Evidence vs. Stories
Arbitrators listen to evidence. They rule on objections and consider only evidence admitted into the record. They weigh record evidence and draw conclusions from it. They evaluate. They have pre-conceived opinions and generally make no secret of them. They filter the evidence through their pre-conceived opinions. They do or do not like last chance agreements, for example. They do or do not respect zero tolerance policies. They do or do not believe discharge should be used only as a last resort. Arbitrators know how to make decisions, and they make decisions every day. They explain their decisions in reasoned awards, which they “publish” to the parties.
Mediators, by contrast, listen to stories not evidence. “Evidence” matters only to the degree there is risk that evidence will or will not be discovered, will or will not be admitted, will or will not be persuasive to a finder of fact. Mediators have pre-conceived opinions, too, but their opinions are used to ask pointed questions about risk. Mediators generally keep their opinions to themselves. Mediators may or may not be asked to evaluate the claims and defenses of the parties, but doing so threatens loss of credibility and trust. If Mediators have reached conclusions about the likely outcome of the case – how they might rule if they were the decision maker – they are kept under wraps to avoid complaints of bias, loss of neutrality and favoritism.
Boundaries
The Collective Bargaining Agreement, executive contract or agreement to arbitrate generally governs the authority of an arbitrator. Arbitrators cannot go outside the four corners of that agreement. They are often bound by legal precedent and rules of evidence. Only in special cases, such as contract interpretation, do arbitrators consider how the outcome will impact the relationship of the parties.
There are few limits on the boundaries of a mediation process. The parties can agree to design whatever process they believe best fits the dispute. Mediation considers monetary issues, of course, but may or may not pay attention to legal precedent. The law is generally viewed as simply one more risk factor to consider. Mediation may take into consideration issues of public policy and broader social issues. Mediators frequently consider the relationship of the parties, both personal and business. If the parties have an ongoing relationship, the mediation process may help to re-establish or create new channels of communication. When was the last time an arbitrator considered that concept? A crumbling or tattered relationship between the disputants may be a crucial issue and mediation is an excellent vehicle to begin the process of relationship repair. Significantly, mediators come to grips with party emotions! If emotions are driving the dispute, a mediator ignores them at his peril.
Relief Available
Arbitrators are confined to relief within a narrow framework: back pay, reinstatement, severance, contract interpretation, damages, attorney fees, etc., the kinds of relief available to a judge.
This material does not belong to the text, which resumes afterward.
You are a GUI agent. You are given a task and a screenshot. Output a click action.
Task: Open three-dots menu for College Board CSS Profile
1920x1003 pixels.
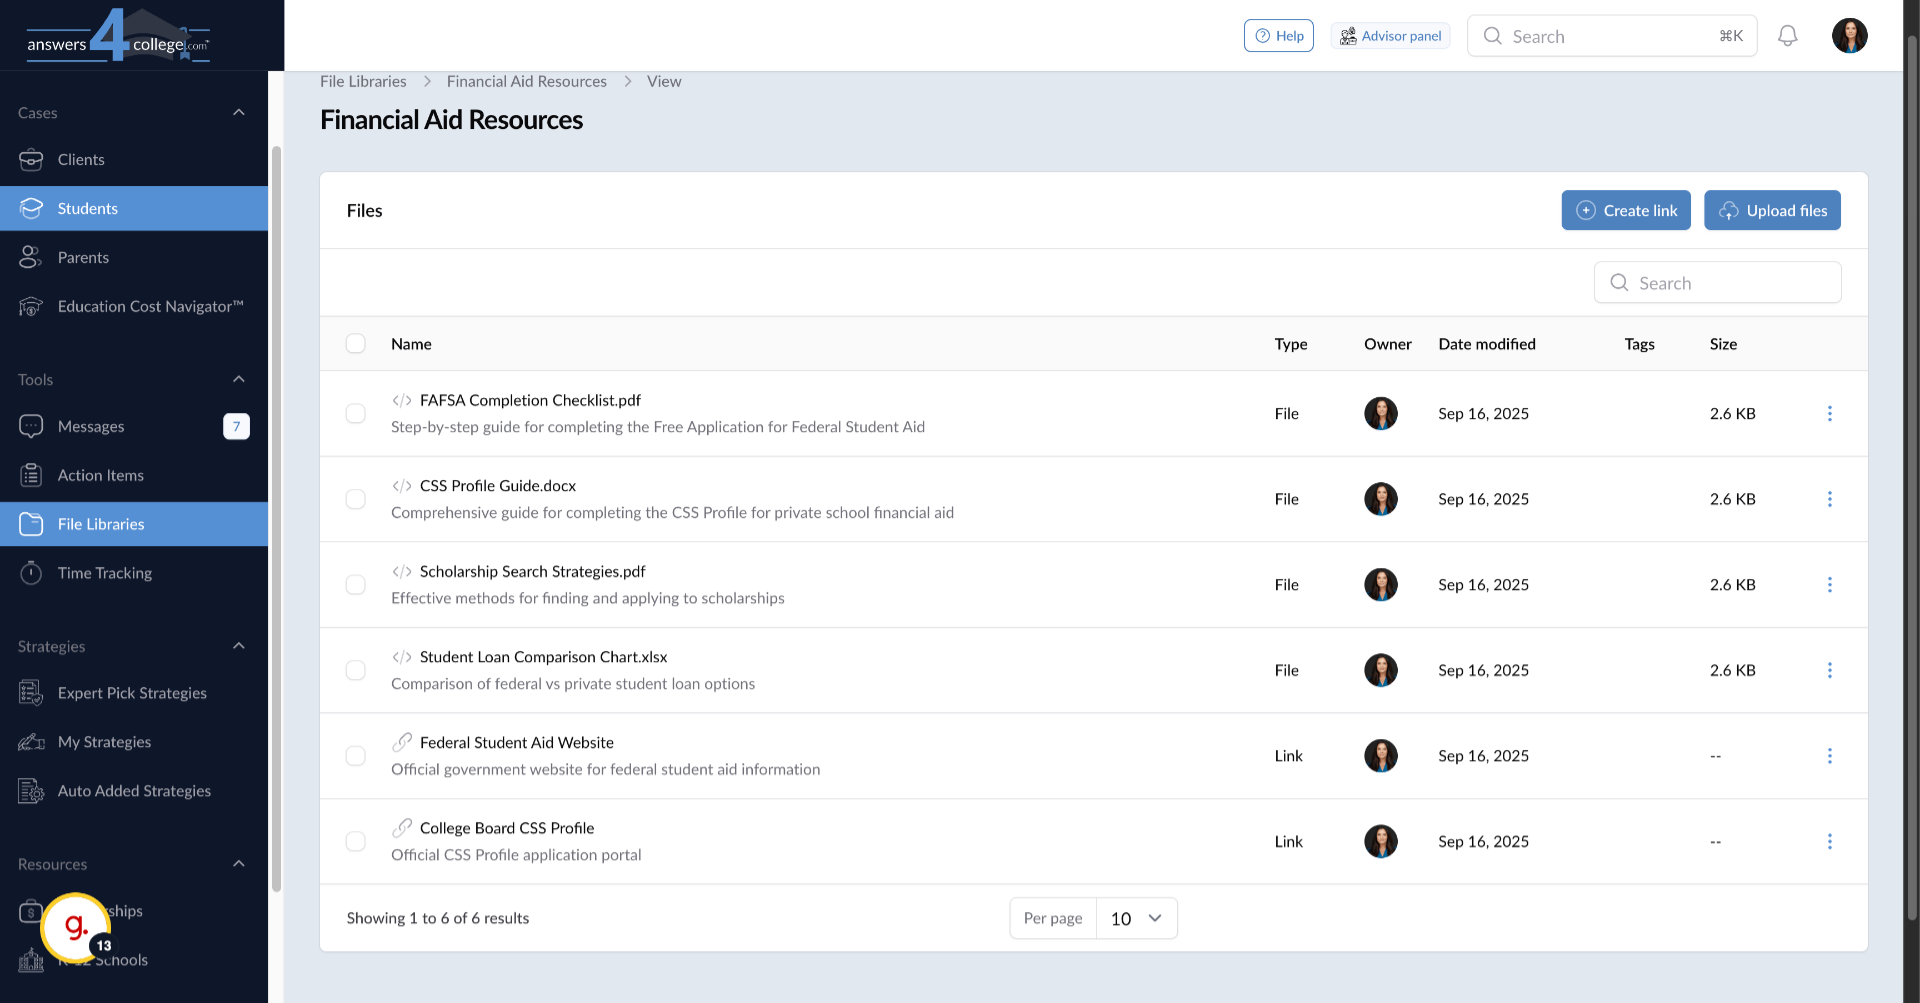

Mediators can resolve all issues between the parties, including those anticipated to arise in the future.
Win/Loss vs. WIN/WIN
Arbitration is about who wins and who loses.
Mediation – especially interest based mediation – can result in WIN/WIN resolution. When I started in practice, we liked to quote Sir Winston Churchill for the proposition that the best settlements were those from which both sides walk away equally unhappy. Since Fisher and Ury published “Getting to Yes,” we’ve learned to resolve disputes by focusing on the underlying needs and interests of the parties, something the parties are often unable to do for themselves without the help of a third party neutral mediator.
Communication
Arbitrators, like judges, do not and cannot engage in ex parte communication with a party or lawyer. The arbitration proceeds in joint session with all parties present, observing each other, hearing each other and their witnesses testify on direct and cross examination and listening to the arbitrator rule on objections. The parties are not permitted to tell their stories; they are permitted only to answer questions. Direct communication is forbidden. All comments are directed to and through the arbitrator.
In mediation, confidential “eyes only” and “ears only” communication is an essential element of the process. Mediation process design may include joint sessions, private sessions where the parties are together solely to hear the mediator’s opening statement, or some combination of both. In a mediation designed with private caucuses and shuttle diplomacy most, if not all, communication is ex parte. Where the process includes joint sessions, parties are encouraged to address one another. On occasion, the mediator might bring the principals of each party together separately to hammer out a final agreement face-to-face.
Conclusion
Mediation and arbitration are two distinctly different processes. The skills necessary for a mediator to be successful are often very different from the skills necessary for an arbitrator to be successful. Yes, there is overlap, but at the end of the day, the skill sets are almost mirror opposites. While the distinction between skills sets is “stark,” good ADR providers are able to successfully distinguish between them and offer both services effectively to their clients. Keeping straight which works best in which category will assist in assuring a quality process no matter which conflict resolution approach the parties select.